Nos últimos anos tem sido divulgado em Portugal um tipo de prosa diferente da que já conhecíamos. Trata-se da "mini-ficção", muito em voga nos Países de língua castelhana. É, diz Alberto Pimenta, "talvez nessa forma que este espaço cultural melhor acolheu o pós-modernismo, com a sua desconstrução dos grandes fôlegos e das grandes teses; os tempos tornaram-se também avaros de si mesmos, e a rectórica, como se sabe, está desacreditada".
Augusto Mota cultiva esta ficção breve com a mestria que lhe é própria, alicerçada na vasta cultura acumulada ao longo de uma vida diversificada por múltiplos interesses. A sua arte e saber não se esgotam na pintura, na banda desenhada, na poesia, na fotografia, na sensibilidade ecológica e no prazer das pequenas coisas que cultiva como "jardineiro-filósofo", na feliz definição de Alberto Pimenta, no Vestíbulo deste livro.
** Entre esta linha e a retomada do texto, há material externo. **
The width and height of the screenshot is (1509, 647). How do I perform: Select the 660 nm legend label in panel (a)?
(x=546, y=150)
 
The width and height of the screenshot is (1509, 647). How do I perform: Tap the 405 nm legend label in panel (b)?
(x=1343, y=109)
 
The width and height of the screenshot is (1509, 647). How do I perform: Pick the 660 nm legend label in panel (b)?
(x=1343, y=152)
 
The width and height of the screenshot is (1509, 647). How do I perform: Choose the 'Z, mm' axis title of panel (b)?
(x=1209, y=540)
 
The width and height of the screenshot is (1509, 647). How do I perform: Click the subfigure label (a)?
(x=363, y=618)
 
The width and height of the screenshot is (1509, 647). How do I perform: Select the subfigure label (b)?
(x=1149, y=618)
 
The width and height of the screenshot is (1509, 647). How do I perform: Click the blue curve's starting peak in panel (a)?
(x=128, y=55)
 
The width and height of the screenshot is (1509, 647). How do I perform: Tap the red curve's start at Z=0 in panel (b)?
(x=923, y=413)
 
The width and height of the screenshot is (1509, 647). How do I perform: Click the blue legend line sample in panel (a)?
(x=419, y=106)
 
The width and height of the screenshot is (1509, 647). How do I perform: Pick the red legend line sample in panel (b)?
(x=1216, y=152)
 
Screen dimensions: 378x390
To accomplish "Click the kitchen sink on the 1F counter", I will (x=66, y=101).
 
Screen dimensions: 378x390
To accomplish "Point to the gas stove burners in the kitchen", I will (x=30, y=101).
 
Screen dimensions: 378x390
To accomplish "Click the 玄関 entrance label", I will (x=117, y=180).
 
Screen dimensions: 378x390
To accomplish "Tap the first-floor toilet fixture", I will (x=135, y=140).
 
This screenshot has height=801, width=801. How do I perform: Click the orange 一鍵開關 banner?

"Sujeito Indeterminado" assinala o regresso de Mota à escrita impressa, com um "breviário de textos brevíssimos", alguns dos quais já conhecíamos da navegação na Internet. Ainda bem que o fez, porque não há nenhum suporte que chegue à maravilha da palavra impressa sob a forma táctil de livro.
"Perturbador" é a primeira constatação que retiro destes 65 textos que instalam a desordem no pensamento do leitor incauto. Desestruturadores, eles lançam pistas para novas e divergentes leituras, além das que lá estão visíveis em prosa sugestiva e irrepreensível.
Prosas desconcertantes, pois, apresenta-nos este autor leiriense.
Nada melhor que acabar esta nota transrevendo um texto ao acaso: "Era fã da Bo Derek e tinha grande experiência do ofício. Podava as árvores ao som do Bolero de Ravel. Por isso os frutos saíam tão suculentos e apetitosos".
"Sujeito Indeterminado", livro que se devora num fôlego único, só pode ser surpresa para quem desconhece as virtudes do autor, igualmente responsável pelo belo aspecto gráfico deste "breviário".
Por agora o tempo é de fruição do que temos nas nossas mãos. Orlando Cardoso.